La chambre de l’âme - Paule Amblard - Editions Salvator 2023
Il faut avoir un certain culot et beaucoup d’adresse pour oser publier de nos jours un récit qui traite de la vie de l’âme après la mort. La mort, on en parle aujourd’hui davantage pour déterminer comment l’administrer en facilitant la fin de vie. Quant à l’âme… Il fallait toute l’expérience de Paule Amblard et sans doute un événement personnel qui l’a touché dans vie personnelle (le cancer de sa sœur- car il est difficile de ne pas penser qu’elle se dissimule derrière le prénom de Rose) pour faire surgir un livre original qui aborde ce sujet sans tomber dans l’ésotérisme, le sensationnel ou la simple imagination. Paule, historienne de l’art de formation et spécialiste du Moyen Âge, nous a déjà conduit par la main pour aborder les Tapisseries de l’Apocalypse, le quotidien des Enfants de Notre-Dame ou l’étrange Pèlerinage intérieur. Dans ce dernier livre, elle nous proposait de cheminer à travers le texte et les enluminures du moine Guillaume de Digulleville, lequel avertissait son lecteur de jadis, comme le contemporain, qu’il serait à jamais transformé par sa lecture.

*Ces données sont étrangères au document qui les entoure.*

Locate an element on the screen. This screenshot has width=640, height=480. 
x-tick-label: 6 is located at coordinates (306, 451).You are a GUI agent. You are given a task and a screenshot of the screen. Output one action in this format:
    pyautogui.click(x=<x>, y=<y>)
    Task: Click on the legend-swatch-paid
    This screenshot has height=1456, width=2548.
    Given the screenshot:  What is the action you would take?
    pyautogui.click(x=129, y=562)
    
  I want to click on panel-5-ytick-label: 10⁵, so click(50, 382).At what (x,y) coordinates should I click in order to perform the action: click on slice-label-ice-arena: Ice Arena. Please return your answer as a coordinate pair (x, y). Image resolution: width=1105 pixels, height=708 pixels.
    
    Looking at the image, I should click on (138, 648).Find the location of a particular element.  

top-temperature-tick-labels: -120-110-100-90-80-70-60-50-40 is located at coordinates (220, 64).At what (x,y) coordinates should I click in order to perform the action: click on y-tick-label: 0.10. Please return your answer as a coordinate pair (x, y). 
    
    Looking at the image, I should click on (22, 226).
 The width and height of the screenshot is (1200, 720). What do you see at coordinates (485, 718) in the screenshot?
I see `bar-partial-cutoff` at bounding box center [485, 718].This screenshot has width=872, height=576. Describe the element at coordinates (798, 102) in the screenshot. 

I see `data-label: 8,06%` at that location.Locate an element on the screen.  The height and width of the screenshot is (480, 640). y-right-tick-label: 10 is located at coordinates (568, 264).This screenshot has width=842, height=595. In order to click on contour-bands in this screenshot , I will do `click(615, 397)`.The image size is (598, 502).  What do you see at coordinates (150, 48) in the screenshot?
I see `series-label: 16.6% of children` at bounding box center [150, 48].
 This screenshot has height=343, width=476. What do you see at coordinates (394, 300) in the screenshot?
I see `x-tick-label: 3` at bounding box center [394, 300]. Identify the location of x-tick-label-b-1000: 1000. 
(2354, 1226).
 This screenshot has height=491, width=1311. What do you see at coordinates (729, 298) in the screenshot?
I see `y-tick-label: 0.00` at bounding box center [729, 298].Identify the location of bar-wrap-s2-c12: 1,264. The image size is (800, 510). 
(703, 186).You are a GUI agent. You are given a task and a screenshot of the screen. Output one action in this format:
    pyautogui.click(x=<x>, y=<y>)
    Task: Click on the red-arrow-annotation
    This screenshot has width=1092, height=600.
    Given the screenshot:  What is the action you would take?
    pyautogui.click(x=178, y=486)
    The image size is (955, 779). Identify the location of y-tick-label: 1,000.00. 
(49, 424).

C’est en s’appuyant sur un autre texte dudit moine, Le pèlerinage de l’âme humaine, qu’elle revient aujourd’hui vers nous. Mais il ne s’agit pas ici d’une lecture savante. Il s’agit pour elle (Rose dans le livre) d’en faire la lecture à sa sœur (Marion) qui vient d’être hospitalisée et avec laquelle les liens de sororité se sont distendus. Au fil des lectures à voix haute, dans une chambre d’hôpital, coupées par les interventions multiples qui rythment la vie d’une malade bien décharnée et souvent désespérée, la narratrice nous décrit ses propres inquiétudes, ses angoisses face à la maladie de sa sœur et face au mystère de la mort.
Je me suis laissé prendre par le cheminement très vivant, les descriptions des enluminures, les explications légères mais essentielles apportées par Rose. La narratrice évoque le chemin des âmes dans les mythologies égyptienne, indienne, tibétaine et grecque, dresse des similitudes dans l’apprentissage que doit faire l’âme pour s’alléger. Le récit est émaillé des réflexions et des doutes des deux sœurs, qui se rapprochent durant cette initiation. Des questions essentielles sont posées, que personne n’évite : y a-t-il quelque chose après la mort ? Ne sommes-nous pas des terrestres habités de céleste ? Notre vie sur Terre ne serait-elle qu’un terrain de purification ? Et que penser de tous ces penseurs qui imaginent le ciel composé de sphères où chacun réside suivant sa nature spirituelle ? Si notre nature profonde est celle d’un « corps spirituel », à quoi nous sert d’accumuler des biens, souvent de façon déraisonnable ? Le texte est illustré de miniatures qui nous familiarisent avec le mode de pensée des hommes et des femmes du Moyen Âge, ces humains qui affrontaient plus lucidement que nous ces questions devenues taboues dans notre société.
Merci à Paule Amblard de nous offrir, dans la simplicité et la confiance retrouvée de ce dialogue entre sœurs, l’occasion de nous interroger sur notre âme et le sens de notre passage sur Terre.